Re: Add missing error codes to PANIC/FATAL error reports in xlogrecovery

Krishnakumar R Mon, 04 Dec 2023 01:07:56 -0800

Hi,

Updated the patch with ERRCODE_CLUSTER_CORRUPTED & kept
ERRCODE_DATA_CORRUPTED when recovery is not consistent.


> > > Hm, this one arguably is not corruption, but we still cannot
> > > continue. ERRCODE_OBJECT_NOT_IN_PREREQUISITE_STATE or maybe a new error 
> > > code?

Added a ERRCODE_TIMELINE_INCONSISTENT to be specific about the
scenarios with timeline mismatches. Thoughts ?

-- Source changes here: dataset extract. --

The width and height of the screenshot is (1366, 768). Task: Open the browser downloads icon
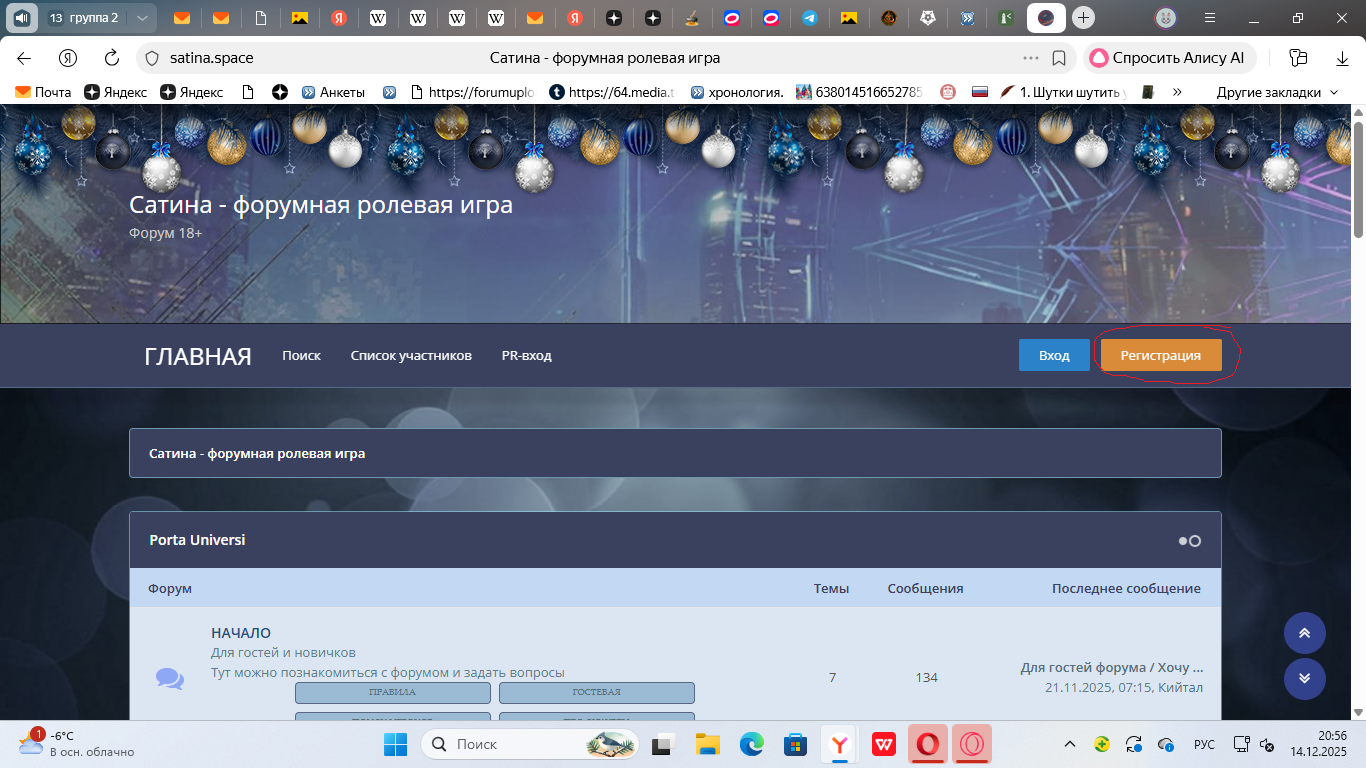pos(1342,58)
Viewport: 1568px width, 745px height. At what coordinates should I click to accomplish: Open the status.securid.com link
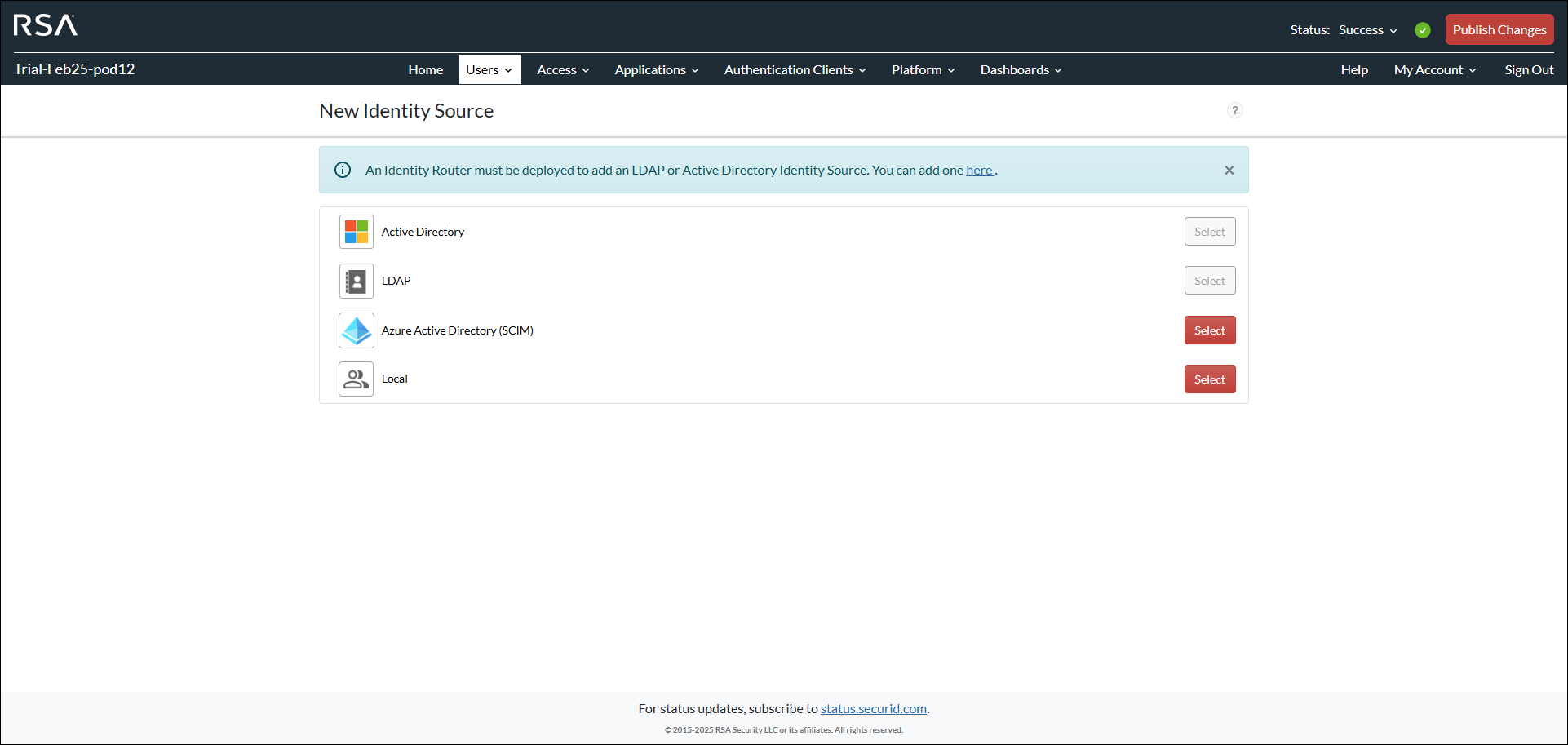[x=873, y=708]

>> Another aside: Isn't the hint here obsolete since we've removed exclusive
backups? I can't think of any scenario now where removing backup_label would
be correct in a non-exclusive backup.

Attached another patch which applies on top of the first patch to
remove the obsolete hint.

- KK

From b779b53ee0cde0ab239c44f5c6c83ec530c194ab Mon Sep 17 00:00:00 2001
From: "Krishnakumar R (KK)" <kksrcv...@gmail.com>
Date: Thu, 30 Nov 2023 00:56:40 -0800
Subject: [PATCH v2 1/2] Add missing error codes to PANIC/FATAL error reports.

---
 src/backend/access/transam/xlogrecovery.c | 45 +++++++++++++++--------
 src/backend/utils/errcodes.txt            |  2 +
 2 files changed, 32 insertions(+), 15 deletions(-)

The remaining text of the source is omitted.